ITフリーランス600人を対象にした2025年12月のインターネット調査で、年収1000万円を「余裕で稼げる」と答えたのは37.8%(227人)にとどまり、「余裕ではない」は62.2%(373人)だった。調査はフリーランス人材領域を手がけるHajimari(東京都渋谷区)が実施した。

同社は、フリーランスの「年収」は売上に近く、会社員年収と同義ではない点を強調する。社会保険料の会社負担分や有給休暇、賞与、退職金などが原則ないため自己負担が増え、休業時の無収入や契約終了リスク、営業・請求といった無報酬業務も発生する。会社員と同等水準の手取り感にするには、一般に売上で1.5〜2倍程度が必要とされる背景も示した。

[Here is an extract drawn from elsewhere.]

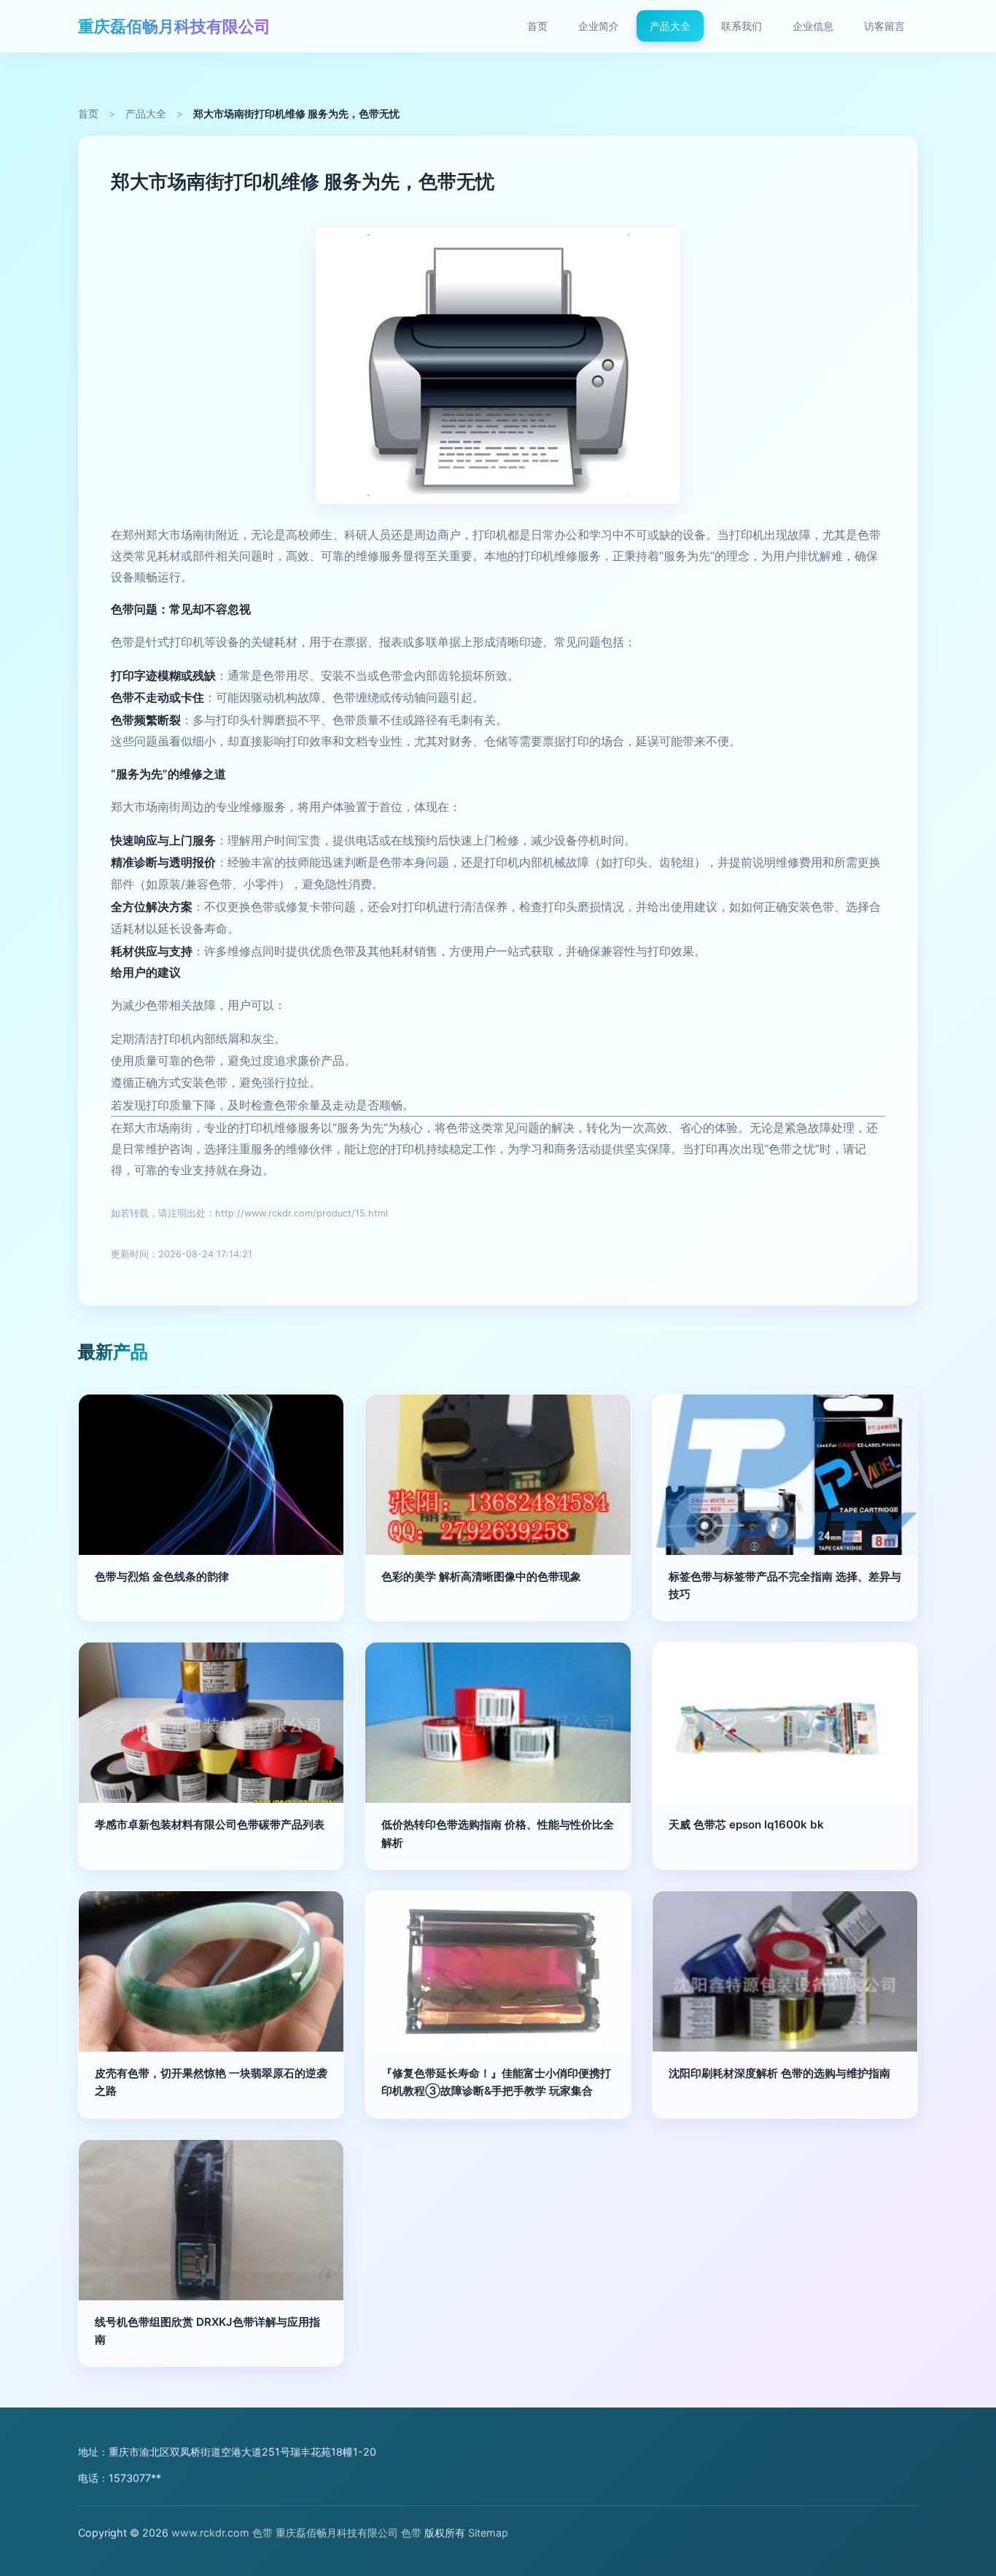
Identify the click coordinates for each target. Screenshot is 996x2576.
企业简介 (598, 26)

「究極の二択」では、最新のAIスキルより「疲れない体」を選ぶ回答が多く、仕事内容や技術トレンドより「報酬」を重視する傾向が目立った。働く場所は「整ったオフィス出社」と「フルリモート」が拮抗した一方、条件を高報酬にすると週5出社を容認する回答が増えたという。月単価90万円以上の案件もある市場環境でも、経費・税金・社会保険料や将来への備えを踏まえると、年換算1000万円が安心材料になりにくい現状がうかがえる。今後は報酬水準だけでなく、稼働の安定性や保障設計を含めた判断軸が一段と重視されそうだ。